According to Boko, “UDC is rolling at the moment and it is unstoppable. That’s what I can say. I don’t want to pronounce on any other person. And when I talk about the UDC I mean everyone.” So, the question of whether “I will step down as promised if the UDC doesn’t win,” he says about losing elections in 2019, “does not arise but in any case I have already made a pronouncement on that (to step down after then).” “We are winning elections in 2019 so we will be serving this country in different capacities,” he said confidently.
However Boko also told this publication that there will be challenges along the way; as they expect that to happen, and so when these challenges come or people differ and disagree it doesn’t mean there is or will be disintegration in the party. In his alleged difference with some BNF Central Executive Committee members in the mold of party Vice President Prince Dibeela, Gantsi North legislator Noah Salakae whom it is understood accuses the BNF leader of running the party almost like a remote control and having no regard for process and procedure, he clarified that he strictly follows the constitution as is.
“There are no differences whatsoever.

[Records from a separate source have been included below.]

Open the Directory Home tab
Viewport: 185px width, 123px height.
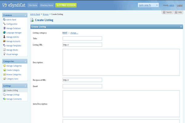point(47,5)
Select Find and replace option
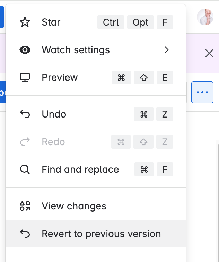The height and width of the screenshot is (262, 219). tap(96, 169)
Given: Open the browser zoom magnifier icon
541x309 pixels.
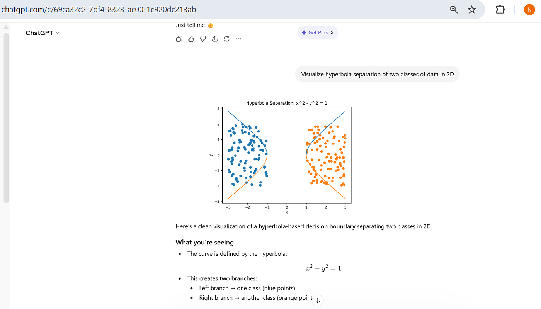Looking at the screenshot, I should (454, 10).
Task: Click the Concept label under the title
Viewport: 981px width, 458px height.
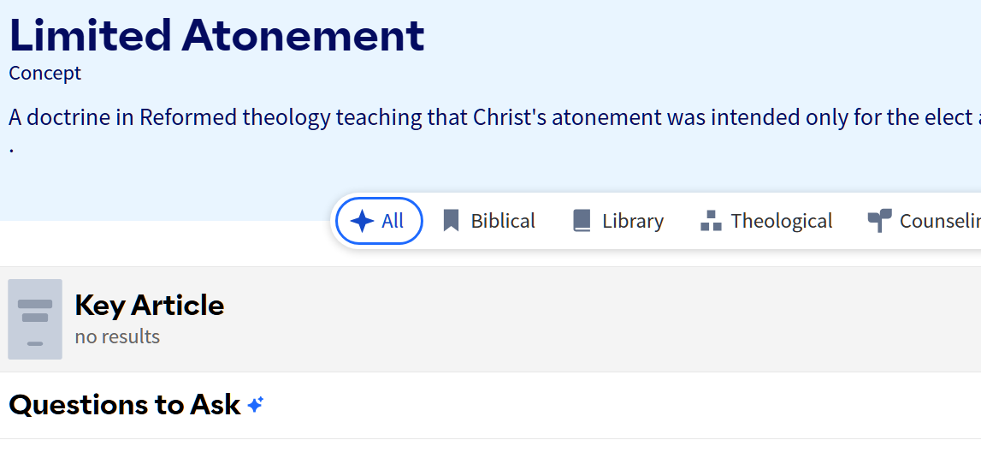Action: point(44,74)
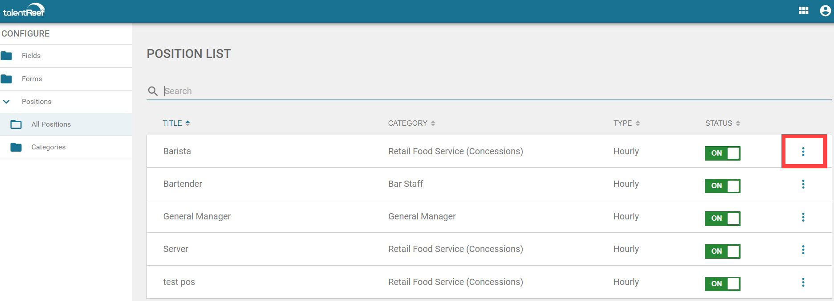Click the Forms folder icon
Screen dimensions: 834x301
point(8,78)
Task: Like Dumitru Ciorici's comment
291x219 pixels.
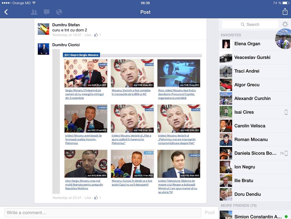Action: click(88, 198)
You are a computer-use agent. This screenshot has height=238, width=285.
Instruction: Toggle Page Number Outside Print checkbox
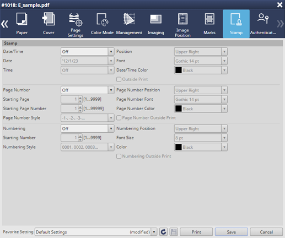(119, 118)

BNF President exercises certain powers given or vested to him by the constitution of the party and he uses those powers judiciously,” Boko justified. He then went on to point out that he is a thinker and thrives on engagement. “I am a thinker. I am by habit, training and practice, a lawyer and a jurist. I thrive on engagement. That’s my life blood. So when I get engaged by whomever and you think this man in under siege, no, I am actually having fun.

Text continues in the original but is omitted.